What is required ::
Each entry has to be printed again exactly.

Information given ::
**********

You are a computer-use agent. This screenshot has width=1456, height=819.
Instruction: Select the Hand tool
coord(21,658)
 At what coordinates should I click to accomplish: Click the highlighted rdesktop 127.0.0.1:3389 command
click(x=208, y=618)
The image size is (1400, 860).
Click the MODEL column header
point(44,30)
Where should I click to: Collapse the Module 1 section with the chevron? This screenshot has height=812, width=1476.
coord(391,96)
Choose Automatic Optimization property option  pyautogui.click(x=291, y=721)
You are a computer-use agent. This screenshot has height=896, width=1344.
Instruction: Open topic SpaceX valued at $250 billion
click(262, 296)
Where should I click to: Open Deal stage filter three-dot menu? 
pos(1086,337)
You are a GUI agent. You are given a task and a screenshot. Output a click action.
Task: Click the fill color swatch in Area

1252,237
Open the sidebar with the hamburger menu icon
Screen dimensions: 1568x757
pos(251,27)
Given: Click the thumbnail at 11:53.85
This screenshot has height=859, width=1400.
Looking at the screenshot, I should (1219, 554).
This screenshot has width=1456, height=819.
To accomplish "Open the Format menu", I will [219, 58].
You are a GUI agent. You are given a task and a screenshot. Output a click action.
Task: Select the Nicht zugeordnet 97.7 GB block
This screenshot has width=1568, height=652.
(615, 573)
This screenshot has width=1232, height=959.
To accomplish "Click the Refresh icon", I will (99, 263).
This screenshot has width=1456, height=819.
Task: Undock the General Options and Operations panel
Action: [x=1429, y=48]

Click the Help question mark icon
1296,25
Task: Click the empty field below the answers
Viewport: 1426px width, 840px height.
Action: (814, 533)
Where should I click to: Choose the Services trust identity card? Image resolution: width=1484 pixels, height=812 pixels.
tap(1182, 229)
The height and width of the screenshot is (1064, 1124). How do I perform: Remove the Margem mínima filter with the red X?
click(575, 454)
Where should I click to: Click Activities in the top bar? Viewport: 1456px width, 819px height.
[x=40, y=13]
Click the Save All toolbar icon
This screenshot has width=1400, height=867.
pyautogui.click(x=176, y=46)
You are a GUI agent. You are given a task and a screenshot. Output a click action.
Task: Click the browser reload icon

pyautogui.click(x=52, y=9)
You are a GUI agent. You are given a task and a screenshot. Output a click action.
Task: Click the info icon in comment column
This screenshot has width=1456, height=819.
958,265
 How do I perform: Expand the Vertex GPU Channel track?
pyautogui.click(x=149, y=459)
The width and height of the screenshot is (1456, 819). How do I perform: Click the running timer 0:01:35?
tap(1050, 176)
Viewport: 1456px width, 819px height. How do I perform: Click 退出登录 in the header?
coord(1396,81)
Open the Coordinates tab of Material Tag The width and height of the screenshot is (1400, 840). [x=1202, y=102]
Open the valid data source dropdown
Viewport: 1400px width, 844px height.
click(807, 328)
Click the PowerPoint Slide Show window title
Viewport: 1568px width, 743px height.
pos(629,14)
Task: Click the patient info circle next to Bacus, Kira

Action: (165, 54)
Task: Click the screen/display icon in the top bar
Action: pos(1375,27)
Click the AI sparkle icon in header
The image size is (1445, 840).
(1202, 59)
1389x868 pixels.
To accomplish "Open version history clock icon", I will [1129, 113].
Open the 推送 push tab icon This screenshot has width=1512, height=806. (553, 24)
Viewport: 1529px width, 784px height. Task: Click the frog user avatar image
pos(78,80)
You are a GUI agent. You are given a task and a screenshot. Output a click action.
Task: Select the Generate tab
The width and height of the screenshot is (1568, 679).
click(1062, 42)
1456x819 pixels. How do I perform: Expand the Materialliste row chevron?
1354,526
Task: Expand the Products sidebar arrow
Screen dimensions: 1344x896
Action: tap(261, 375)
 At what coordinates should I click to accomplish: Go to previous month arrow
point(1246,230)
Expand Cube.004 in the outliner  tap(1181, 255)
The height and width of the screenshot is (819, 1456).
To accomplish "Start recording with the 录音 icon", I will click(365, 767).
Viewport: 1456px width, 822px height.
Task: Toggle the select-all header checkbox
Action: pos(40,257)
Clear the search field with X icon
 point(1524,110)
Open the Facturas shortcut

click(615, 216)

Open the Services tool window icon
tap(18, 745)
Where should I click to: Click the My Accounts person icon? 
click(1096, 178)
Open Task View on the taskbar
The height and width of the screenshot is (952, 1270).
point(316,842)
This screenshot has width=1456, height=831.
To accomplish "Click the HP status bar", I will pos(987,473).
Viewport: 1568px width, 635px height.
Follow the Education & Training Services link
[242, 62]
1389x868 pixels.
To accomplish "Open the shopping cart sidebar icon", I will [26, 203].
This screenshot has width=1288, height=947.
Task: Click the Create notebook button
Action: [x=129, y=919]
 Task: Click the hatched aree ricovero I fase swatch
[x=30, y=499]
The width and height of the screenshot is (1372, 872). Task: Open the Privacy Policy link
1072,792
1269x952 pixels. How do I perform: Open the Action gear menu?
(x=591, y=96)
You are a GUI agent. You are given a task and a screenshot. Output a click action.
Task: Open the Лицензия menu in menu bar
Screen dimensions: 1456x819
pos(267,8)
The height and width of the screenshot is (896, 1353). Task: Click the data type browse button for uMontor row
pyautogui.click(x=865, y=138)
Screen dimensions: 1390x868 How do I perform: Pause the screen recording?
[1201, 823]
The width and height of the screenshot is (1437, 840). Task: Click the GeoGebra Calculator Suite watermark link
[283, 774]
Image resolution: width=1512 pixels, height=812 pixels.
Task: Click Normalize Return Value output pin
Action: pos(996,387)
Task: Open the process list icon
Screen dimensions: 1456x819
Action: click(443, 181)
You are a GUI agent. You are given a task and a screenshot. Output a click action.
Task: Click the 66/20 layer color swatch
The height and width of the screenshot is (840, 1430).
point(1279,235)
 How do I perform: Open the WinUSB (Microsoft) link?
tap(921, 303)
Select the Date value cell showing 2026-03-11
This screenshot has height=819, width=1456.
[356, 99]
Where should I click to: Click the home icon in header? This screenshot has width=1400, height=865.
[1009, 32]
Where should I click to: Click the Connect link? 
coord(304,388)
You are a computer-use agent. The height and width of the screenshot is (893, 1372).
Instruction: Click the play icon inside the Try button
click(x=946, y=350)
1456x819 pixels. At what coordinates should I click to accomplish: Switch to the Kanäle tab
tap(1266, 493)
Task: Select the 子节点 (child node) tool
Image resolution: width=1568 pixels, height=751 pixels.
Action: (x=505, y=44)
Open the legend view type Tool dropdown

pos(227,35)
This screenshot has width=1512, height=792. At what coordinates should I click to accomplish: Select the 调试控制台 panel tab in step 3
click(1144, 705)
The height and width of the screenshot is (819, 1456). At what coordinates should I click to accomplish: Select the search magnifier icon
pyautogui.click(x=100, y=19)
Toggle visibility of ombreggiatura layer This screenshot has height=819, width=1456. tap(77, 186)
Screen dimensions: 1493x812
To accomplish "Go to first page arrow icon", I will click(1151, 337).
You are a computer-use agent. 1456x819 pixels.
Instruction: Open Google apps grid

**********

Solution to this problem ::
You are a computer-use agent. This screenshot has width=1456, height=819.
Instruction: Select the Hand tool
coord(21,658)
 At what coordinates should I click to accomplish: Click the highlighted rdesktop 127.0.0.1:3389 command
click(x=208, y=618)
The image size is (1400, 860).
Click the MODEL column header
point(44,30)
Where should I click to: Collapse the Module 1 section with the chevron? This screenshot has height=812, width=1476.
coord(391,96)
Choose Automatic Optimization property option  pyautogui.click(x=291, y=721)
You are a computer-use agent. This screenshot has height=896, width=1344.
Instruction: Open topic SpaceX valued at $250 billion
click(262, 296)
Where should I click to: Open Deal stage filter three-dot menu? 
pos(1086,337)
You are a GUI agent. You are given a task and a screenshot. Output a click action.
Task: Click the fill color swatch in Area

1252,237
Open the sidebar with the hamburger menu icon
Screen dimensions: 1568x757
pos(251,27)
Given: Click the thumbnail at 11:53.85
This screenshot has height=859, width=1400.
Looking at the screenshot, I should (1219, 554).
This screenshot has width=1456, height=819.
To accomplish "Open the Format menu", I will [219, 58].
You are a GUI agent. You are given a task and a screenshot. Output a click action.
Task: Select the Nicht zugeordnet 97.7 GB block
This screenshot has width=1568, height=652.
(615, 573)
This screenshot has width=1232, height=959.
To accomplish "Click the Refresh icon", I will (99, 263).
This screenshot has width=1456, height=819.
Task: Undock the General Options and Operations panel
Action: [x=1429, y=48]

Click the Help question mark icon
1296,25
Task: Click the empty field below the answers
Viewport: 1426px width, 840px height.
Action: (814, 533)
Where should I click to: Choose the Services trust identity card? Image resolution: width=1484 pixels, height=812 pixels.
tap(1182, 229)
The height and width of the screenshot is (1064, 1124). How do I perform: Remove the Margem mínima filter with the red X?
click(575, 454)
Where should I click to: Click Activities in the top bar? Viewport: 1456px width, 819px height.
[x=40, y=13]
Click the Save All toolbar icon
This screenshot has width=1400, height=867.
pyautogui.click(x=176, y=46)
You are a GUI agent. You are given a task and a screenshot. Output a click action.
Task: Click the browser reload icon

pyautogui.click(x=52, y=9)
You are a GUI agent. You are given a task and a screenshot. Output a click action.
Task: Click the info icon in comment column
This screenshot has width=1456, height=819.
958,265
 How do I perform: Expand the Vertex GPU Channel track?
pyautogui.click(x=149, y=459)
The width and height of the screenshot is (1456, 819). How do I perform: Click the running timer 0:01:35?
tap(1050, 176)
Viewport: 1456px width, 819px height. How do I perform: Click 退出登录 in the header?
coord(1396,81)
Open the Coordinates tab of Material Tag The width and height of the screenshot is (1400, 840). [x=1202, y=102]
Open the valid data source dropdown
Viewport: 1400px width, 844px height.
click(807, 328)
Click the PowerPoint Slide Show window title
Viewport: 1568px width, 743px height.
pos(629,14)
Task: Click the patient info circle next to Bacus, Kira

Action: (165, 54)
Task: Click the screen/display icon in the top bar
Action: pos(1375,27)
Click the AI sparkle icon in header
The image size is (1445, 840).
(1202, 59)
1389x868 pixels.
To accomplish "Open version history clock icon", I will [1129, 113].
Open the 推送 push tab icon This screenshot has width=1512, height=806. (553, 24)
Viewport: 1529px width, 784px height. Task: Click the frog user avatar image
pos(78,80)
You are a GUI agent. You are given a task and a screenshot. Output a click action.
Task: Select the Generate tab
The width and height of the screenshot is (1568, 679).
click(1062, 42)
1456x819 pixels. How do I perform: Expand the Materialliste row chevron?
1354,526
Task: Expand the Products sidebar arrow
Screen dimensions: 1344x896
Action: tap(261, 375)
 At what coordinates should I click to accomplish: Go to previous month arrow
point(1246,230)
Expand Cube.004 in the outliner  tap(1181, 255)
The height and width of the screenshot is (819, 1456).
To accomplish "Start recording with the 录音 icon", I will click(365, 767).
Viewport: 1456px width, 822px height.
Task: Toggle the select-all header checkbox
Action: pos(40,257)
Clear the search field with X icon
 point(1524,110)
Open the Facturas shortcut

click(615, 216)

Open the Services tool window icon
tap(18, 745)
Where should I click to: Click the My Accounts person icon? 
click(1096, 178)
Open Task View on the taskbar
The height and width of the screenshot is (952, 1270).
point(316,842)
This screenshot has width=1456, height=831.
To accomplish "Click the HP status bar", I will pos(987,473).
Viewport: 1568px width, 635px height.
Follow the Education & Training Services link
[242, 62]
1389x868 pixels.
To accomplish "Open the shopping cart sidebar icon", I will [26, 203].
This screenshot has width=1288, height=947.
Task: Click the Create notebook button
Action: [x=129, y=919]
 Task: Click the hatched aree ricovero I fase swatch
[x=30, y=499]
The width and height of the screenshot is (1372, 872). Task: Open the Privacy Policy link
1072,792
1269x952 pixels. How do I perform: Open the Action gear menu?
(x=591, y=96)
You are a GUI agent. You are given a task and a screenshot. Output a click action.
Task: Open the Лицензия menu in menu bar
Screen dimensions: 1456x819
pos(267,8)
The height and width of the screenshot is (896, 1353). Task: Click the data type browse button for uMontor row
pyautogui.click(x=865, y=138)
Screen dimensions: 1390x868 How do I perform: Pause the screen recording?
[1201, 823]
The width and height of the screenshot is (1437, 840). Task: Click the GeoGebra Calculator Suite watermark link
[283, 774]
Image resolution: width=1512 pixels, height=812 pixels.
Task: Click Normalize Return Value output pin
Action: pos(996,387)
Task: Open the process list icon
Screen dimensions: 1456x819
Action: click(443, 181)
You are a GUI agent. You are given a task and a screenshot. Output a click action.
Task: Click the 66/20 layer color swatch
The height and width of the screenshot is (840, 1430).
point(1279,235)
 How do I perform: Open the WinUSB (Microsoft) link?
tap(921, 303)
Select the Date value cell showing 2026-03-11
This screenshot has height=819, width=1456.
[356, 99]
Where should I click to: Click the home icon in header? This screenshot has width=1400, height=865.
[1009, 32]
Where should I click to: Click the Connect link? 
coord(304,388)
You are a computer-use agent. The height and width of the screenshot is (893, 1372).
Instruction: Click the play icon inside the Try button
click(x=946, y=350)
1456x819 pixels. At what coordinates should I click to accomplish: Switch to the Kanäle tab
tap(1266, 493)
Task: Select the 子节点 (child node) tool
Image resolution: width=1568 pixels, height=751 pixels.
Action: (x=505, y=44)
Open the legend view type Tool dropdown

pos(227,35)
This screenshot has width=1512, height=792. At what coordinates should I click to accomplish: Select the 调试控制台 panel tab in step 3
click(1144, 705)
The height and width of the screenshot is (819, 1456). At what coordinates should I click to accomplish: Select the search magnifier icon
pyautogui.click(x=100, y=19)
Toggle visibility of ombreggiatura layer This screenshot has height=819, width=1456. tap(77, 186)
Screen dimensions: 1493x812
To accomplish "Go to first page arrow icon", I will click(1151, 337).
You are a computer-use agent. 1456x819 pixels.
Instruction: Open Google apps grid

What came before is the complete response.